WORK TO BE COMPLETED:
Copy every line from the data below in which the string "target" can be found.

RECORDED INFORMATION:
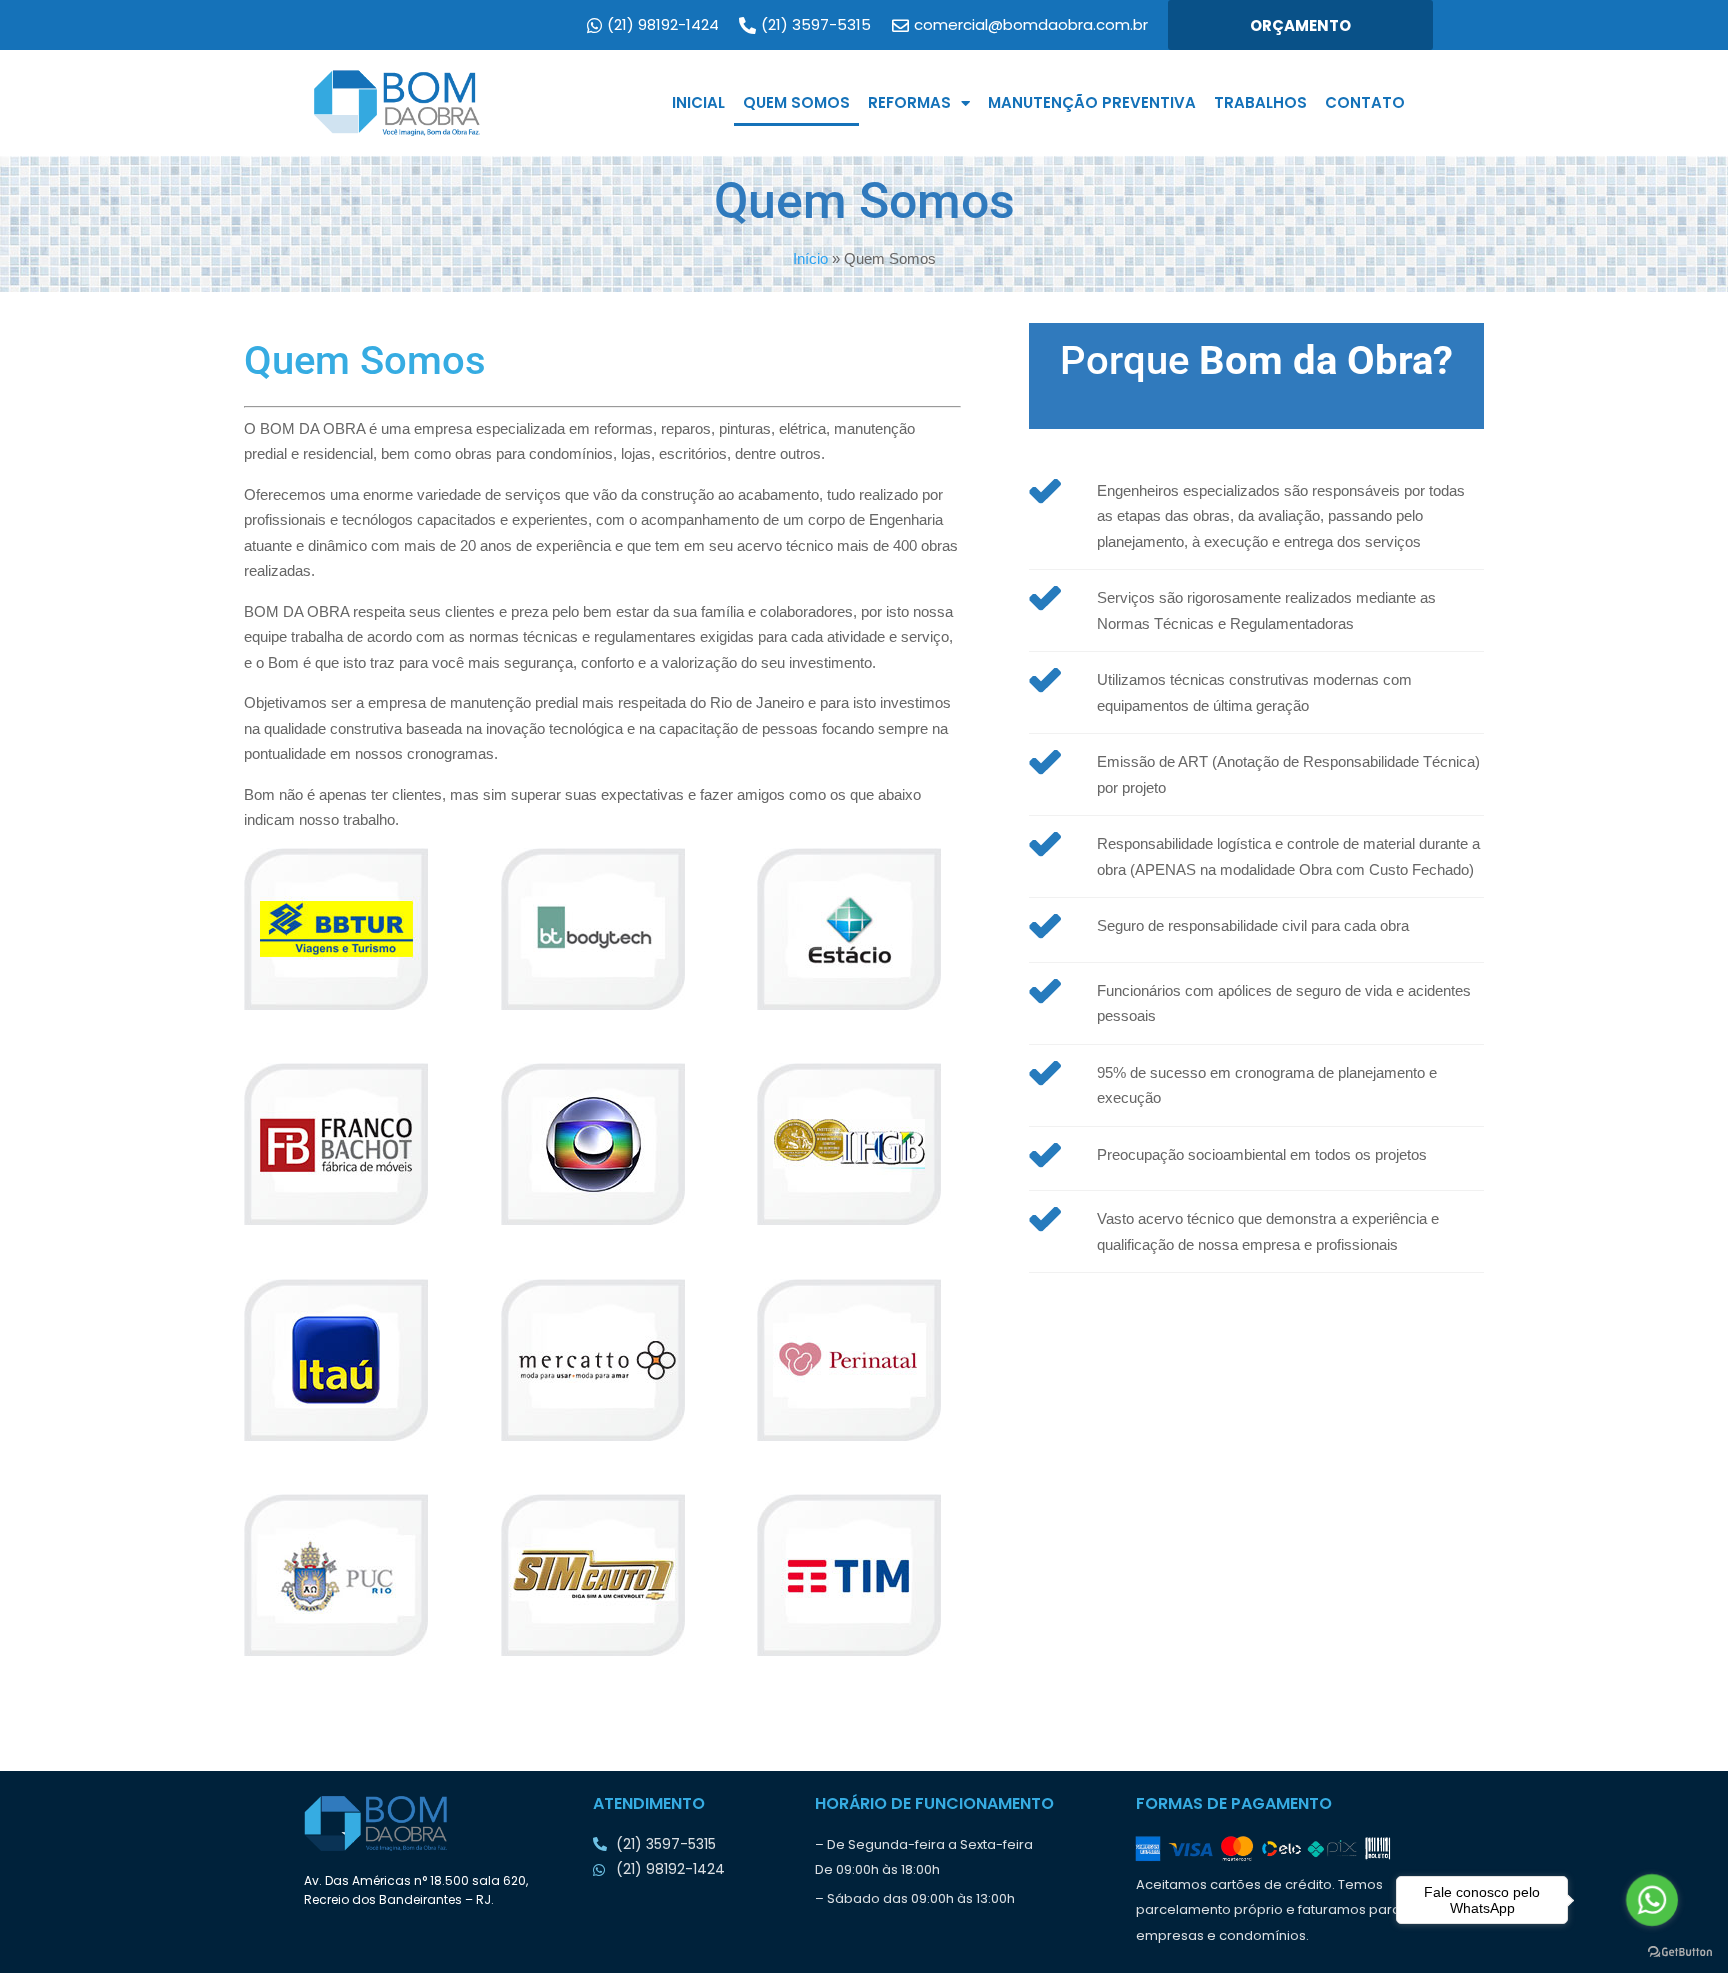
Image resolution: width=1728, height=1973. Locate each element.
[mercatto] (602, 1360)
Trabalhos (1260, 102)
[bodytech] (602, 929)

---

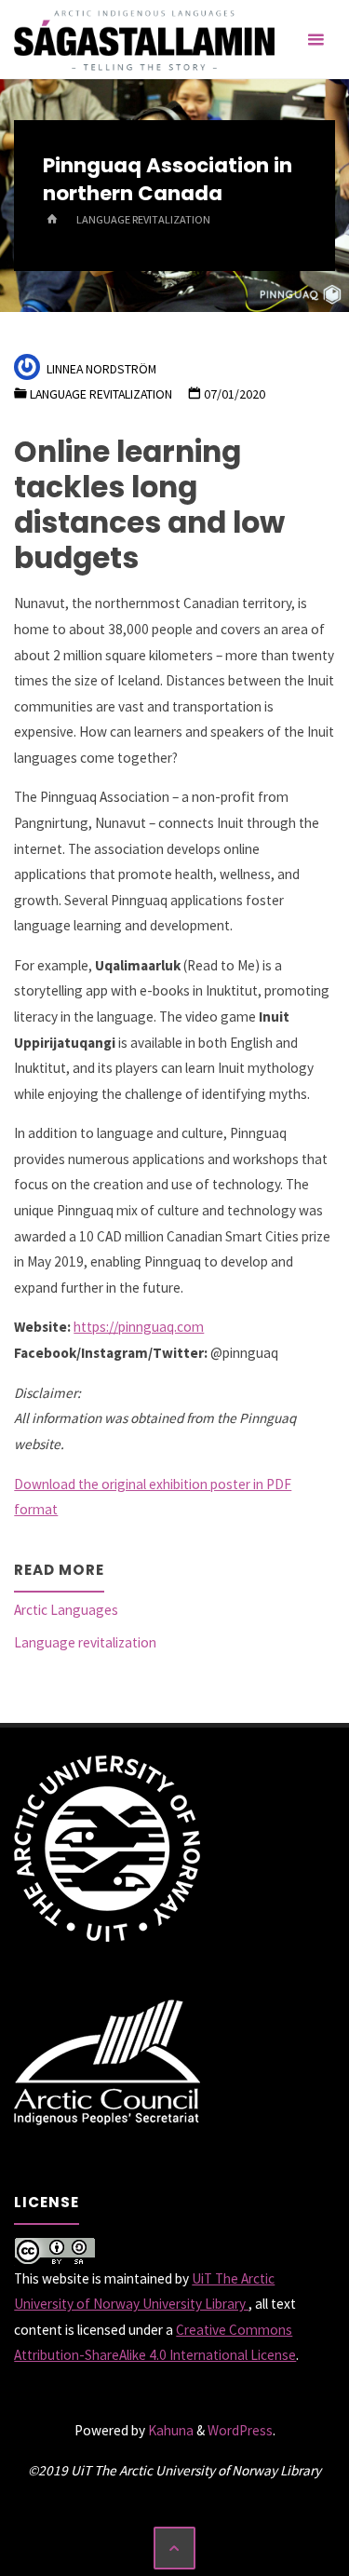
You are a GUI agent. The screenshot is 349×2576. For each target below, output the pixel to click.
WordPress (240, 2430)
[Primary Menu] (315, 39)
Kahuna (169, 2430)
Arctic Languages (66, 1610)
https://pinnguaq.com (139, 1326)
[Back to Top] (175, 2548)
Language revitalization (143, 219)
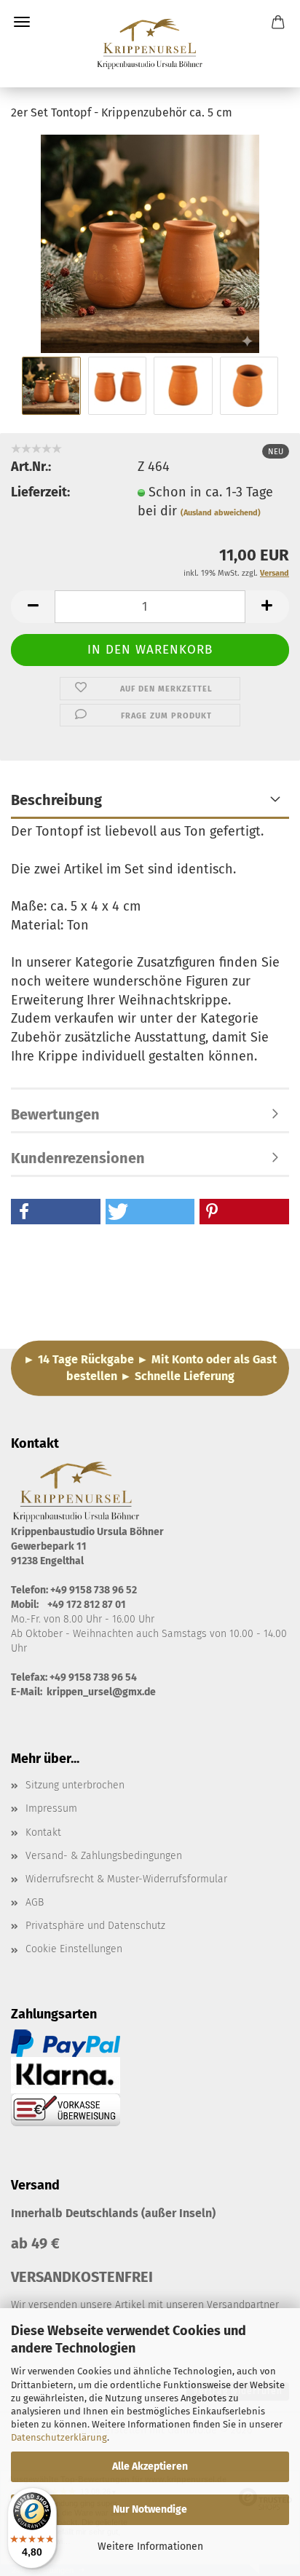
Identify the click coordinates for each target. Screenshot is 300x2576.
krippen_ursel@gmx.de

RESPONSE:
You are a GUI agent. The screenshot is 349×2576. For each target below, output the pixel to click.
Identify the click coordinates for each target. Screenshot is 300x2576.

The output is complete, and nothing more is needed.